Duncan came away with a purse. ‘He might not have been rich, but he wasn’t coinless, either.’ He opened the purse and found a few copper coins and a single stone. Walking back into the light of the campfire, he knelt to inspect the gem. ‘Nothing fancy, but it’ll fetch a coin or two.’
Roo said, ‘Better see if the other is dead.’
He found the first man he had encountered lying facedown in the mud, and when he rolled him over, discovered a boy’s face on the corpse. Shaking his head in disgust, Roo quickly found the boy without even the rude leather pouch the other bandit had possessed.

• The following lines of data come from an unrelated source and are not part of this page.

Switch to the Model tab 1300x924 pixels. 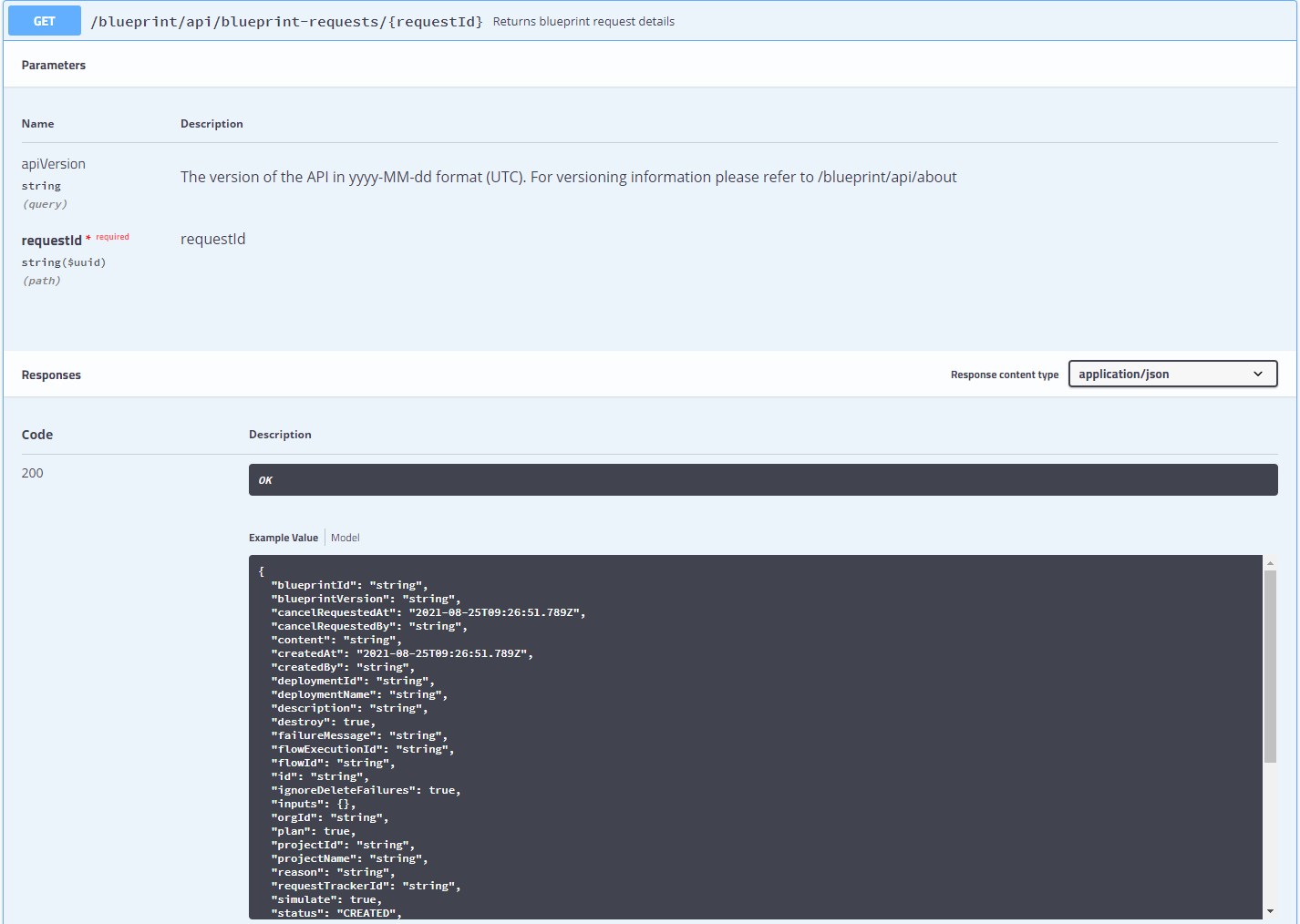pos(345,538)
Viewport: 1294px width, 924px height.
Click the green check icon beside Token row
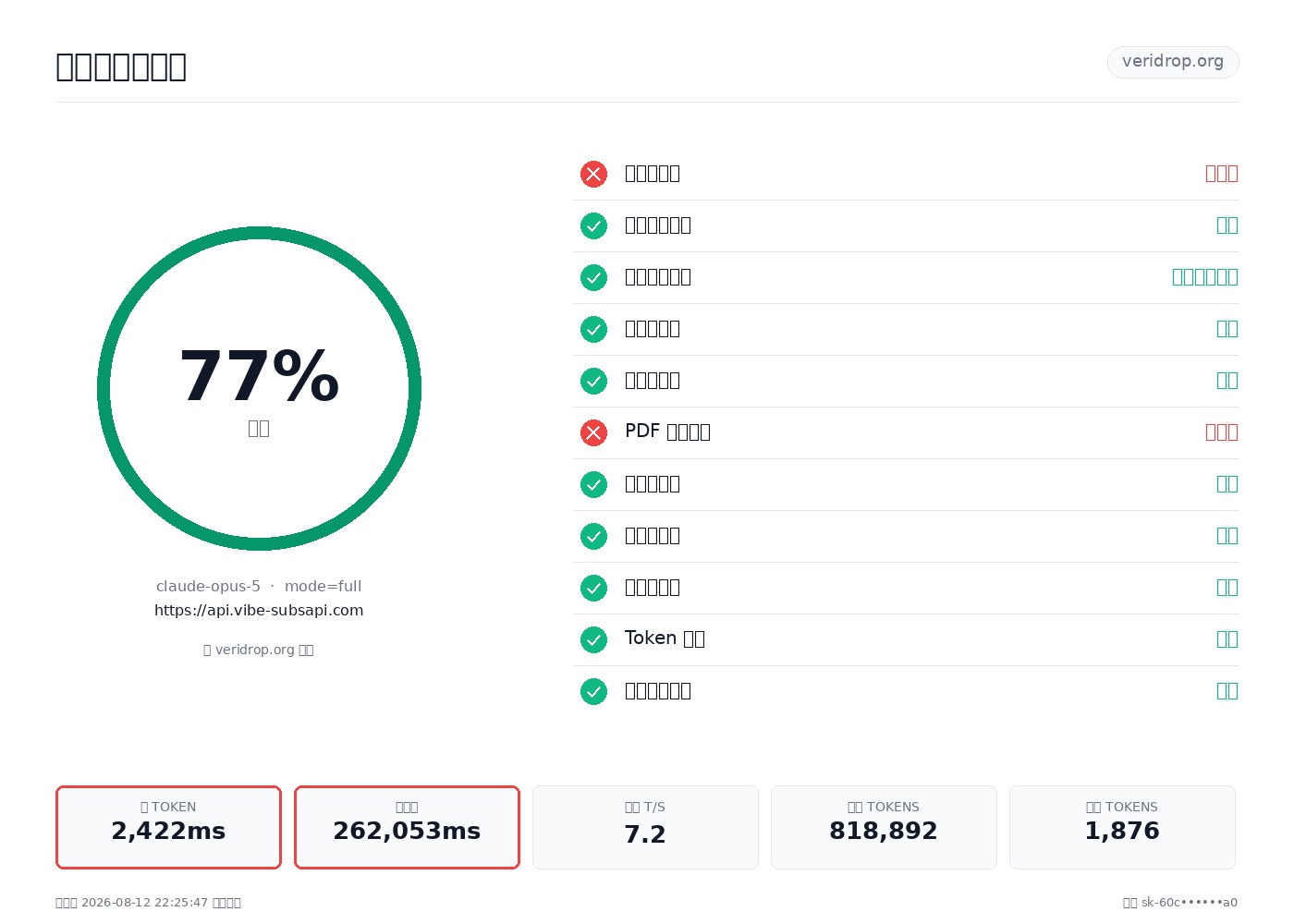click(x=593, y=639)
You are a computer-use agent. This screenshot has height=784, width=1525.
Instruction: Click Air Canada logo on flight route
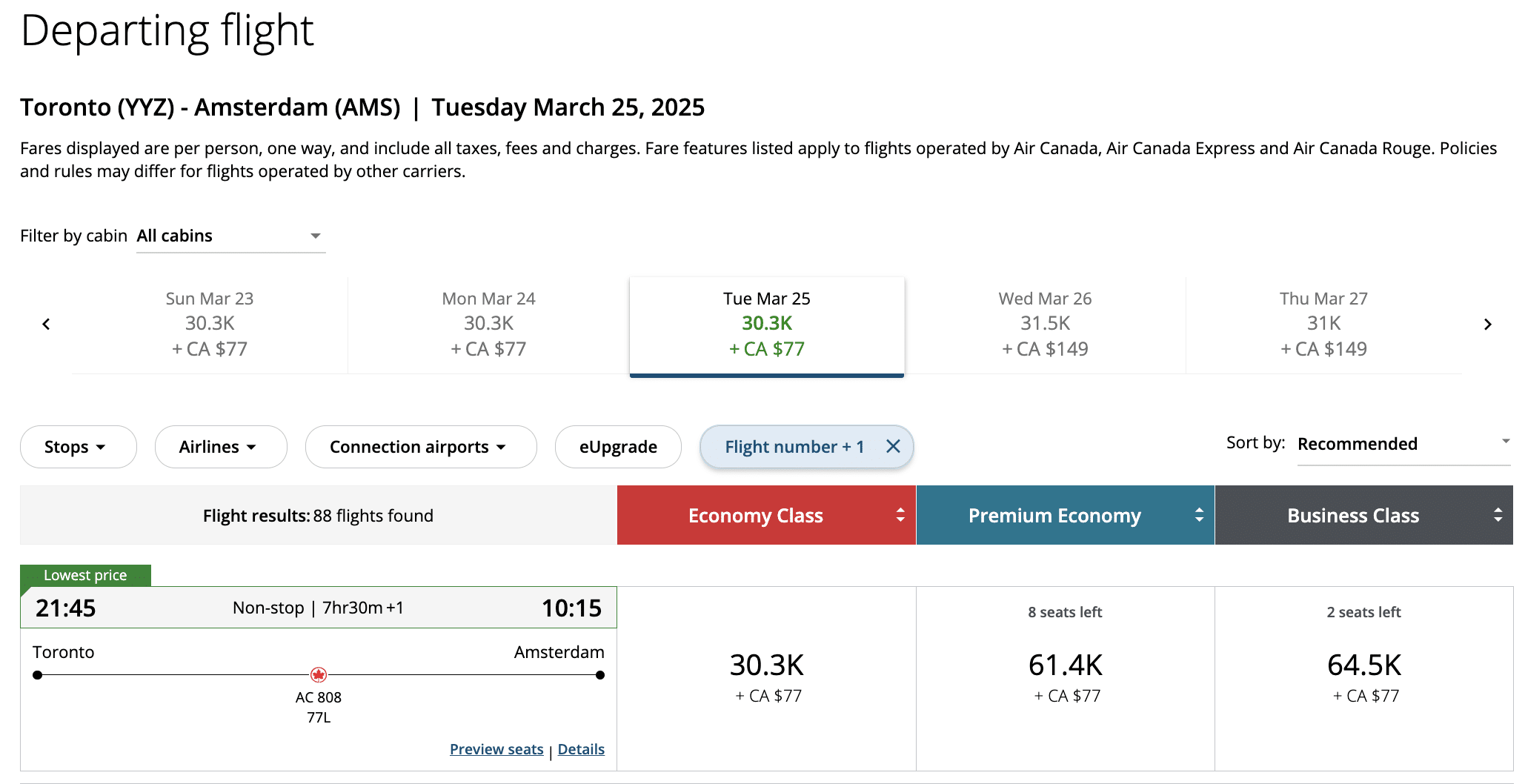point(319,674)
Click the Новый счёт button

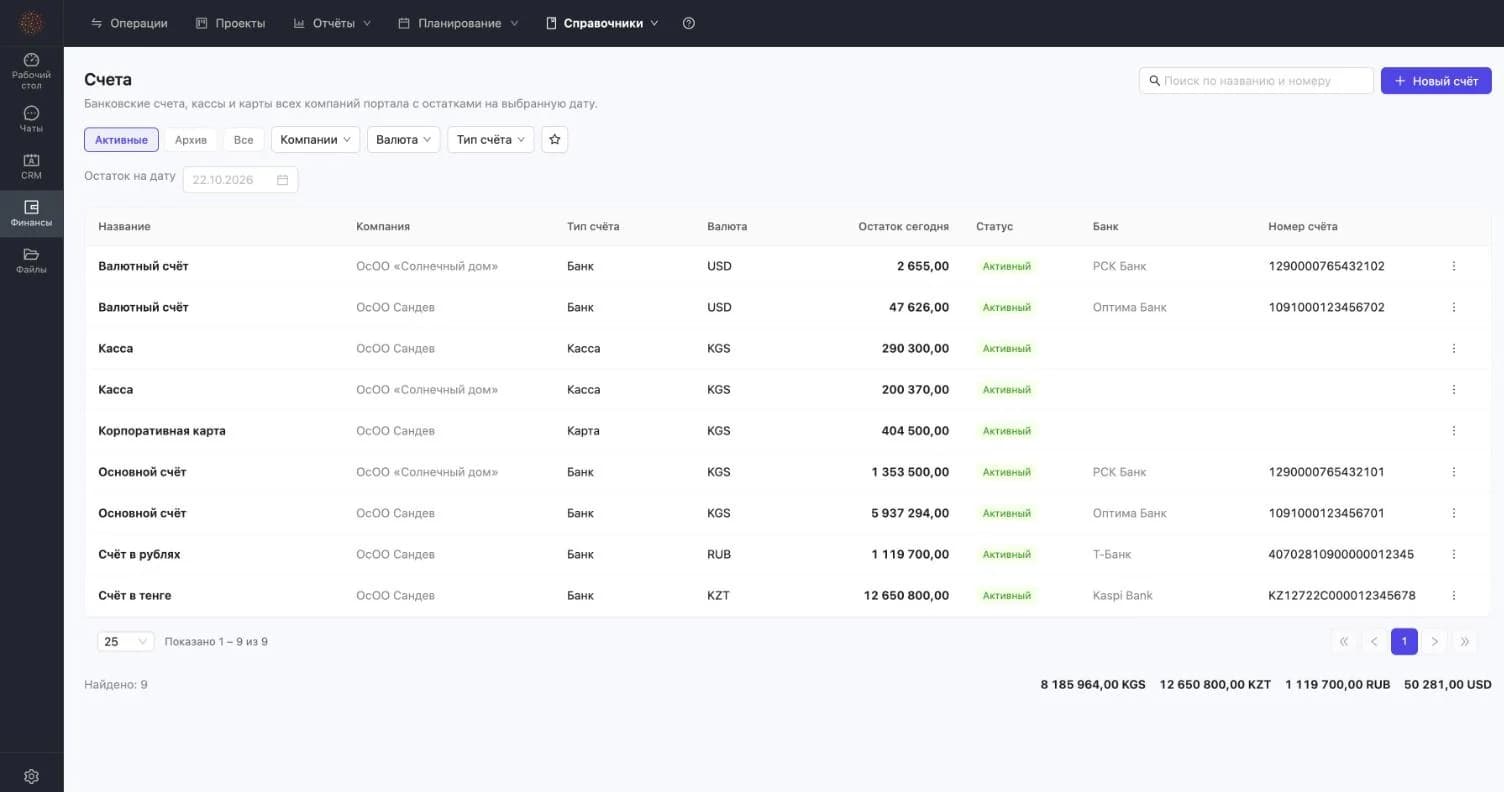click(x=1436, y=81)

He returned to the wagons as Duncan put down the bow he had taken from the first bandit. ‘Pretty poor,’ he said, tossing it aside. ‘Ran out of arrows.’ Roo sat down with an audible sigh.
‘What do you think they’d be doing with all this wine?’ asked Duncan.
‘Probably drink a bit,’ said Tom. ‘But it was the horses and whatever coin we carry, and the swords you have and anything else they could sell.’
Duncan said, ‘We bury them?’
Roo shook his head. ‘They’d not have done the same for us. Besides, we’ve no shovel. And I’m not about to dig their graves with my hands.’ He sighed. ‘If they’d been proper bandits, we’d have been feeding the crows tomorrow instead of them. Better keep alert.’
Duncan said, ‘Well then, I’m turning in.’
Tom and Roo sat before the fire. Because of his age, Roo and Duncan allowed Tom the first watch. The man with the second had it roughest, having to awake for a few hours in the dark, then turn in again. Roo also knew that dawn was the most dangerous time for attack, as guards were the sleepiest and least alert and anyone contemplating a serious assault would wait for just before sunrise. Chances were near-certain if Tom had morning watch, should trouble come he’d be sound asleep when he died.
Tom said, ‘Had a stone like that one Duncan’s got, once.’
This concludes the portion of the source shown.